An exact copy of the listing is what is needed; please output it in full.

**Provided records**
● ● ● ●
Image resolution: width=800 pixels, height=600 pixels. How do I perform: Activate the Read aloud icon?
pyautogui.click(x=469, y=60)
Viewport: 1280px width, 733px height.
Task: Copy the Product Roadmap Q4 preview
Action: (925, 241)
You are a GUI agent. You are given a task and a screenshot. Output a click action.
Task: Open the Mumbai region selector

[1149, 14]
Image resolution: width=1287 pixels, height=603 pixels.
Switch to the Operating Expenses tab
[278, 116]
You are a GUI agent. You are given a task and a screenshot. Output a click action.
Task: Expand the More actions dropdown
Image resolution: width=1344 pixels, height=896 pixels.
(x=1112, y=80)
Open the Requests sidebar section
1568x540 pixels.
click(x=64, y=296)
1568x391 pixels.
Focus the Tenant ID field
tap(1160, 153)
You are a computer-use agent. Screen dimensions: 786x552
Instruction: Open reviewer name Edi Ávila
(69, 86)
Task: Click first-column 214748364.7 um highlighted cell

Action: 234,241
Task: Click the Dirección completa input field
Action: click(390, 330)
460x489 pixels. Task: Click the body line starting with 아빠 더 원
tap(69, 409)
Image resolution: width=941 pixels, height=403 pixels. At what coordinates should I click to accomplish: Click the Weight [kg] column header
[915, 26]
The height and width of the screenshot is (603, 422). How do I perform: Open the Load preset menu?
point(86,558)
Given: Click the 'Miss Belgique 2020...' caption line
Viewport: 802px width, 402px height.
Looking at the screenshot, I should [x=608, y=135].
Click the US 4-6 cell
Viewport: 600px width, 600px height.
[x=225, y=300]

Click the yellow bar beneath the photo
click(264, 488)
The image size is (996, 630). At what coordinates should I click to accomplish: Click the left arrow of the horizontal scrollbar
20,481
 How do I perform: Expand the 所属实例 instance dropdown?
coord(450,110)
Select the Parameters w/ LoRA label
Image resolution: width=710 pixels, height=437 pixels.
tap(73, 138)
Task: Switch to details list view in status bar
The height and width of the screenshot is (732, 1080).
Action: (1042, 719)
● ● ● ●
**Answer to this problem**
Image resolution: width=800 pixels, height=600 pixels. How do I perform: Activate the Read aloud icon?
pyautogui.click(x=469, y=60)
Viewport: 1280px width, 733px height.
Task: Copy the Product Roadmap Q4 preview
Action: (925, 241)
You are a GUI agent. You are given a task and a screenshot. Output a click action.
Task: Open the Mumbai region selector

[1149, 14]
Image resolution: width=1287 pixels, height=603 pixels.
Switch to the Operating Expenses tab
[278, 116]
You are a GUI agent. You are given a task and a screenshot. Output a click action.
Task: Expand the More actions dropdown
Image resolution: width=1344 pixels, height=896 pixels.
(x=1112, y=80)
Open the Requests sidebar section
1568x540 pixels.
click(x=64, y=296)
1568x391 pixels.
Focus the Tenant ID field
tap(1160, 153)
You are a computer-use agent. Screen dimensions: 786x552
Instruction: Open reviewer name Edi Ávila
(69, 86)
Task: Click first-column 214748364.7 um highlighted cell

Action: 234,241
Task: Click the Dirección completa input field
Action: click(390, 330)
460x489 pixels. Task: Click the body line starting with 아빠 더 원
tap(69, 409)
Image resolution: width=941 pixels, height=403 pixels. At what coordinates should I click to accomplish: Click the Weight [kg] column header
[915, 26]
The height and width of the screenshot is (603, 422). How do I perform: Open the Load preset menu?
point(86,558)
Given: Click the 'Miss Belgique 2020...' caption line
Viewport: 802px width, 402px height.
Looking at the screenshot, I should [x=608, y=135].
Click the US 4-6 cell
Viewport: 600px width, 600px height.
[x=225, y=300]

Click the yellow bar beneath the photo
click(264, 488)
The image size is (996, 630). At what coordinates should I click to accomplish: Click the left arrow of the horizontal scrollbar
20,481
 How do I perform: Expand the 所属实例 instance dropdown?
coord(450,110)
Select the Parameters w/ LoRA label
Image resolution: width=710 pixels, height=437 pixels.
tap(73, 138)
Task: Switch to details list view in status bar
The height and width of the screenshot is (732, 1080).
Action: (1042, 719)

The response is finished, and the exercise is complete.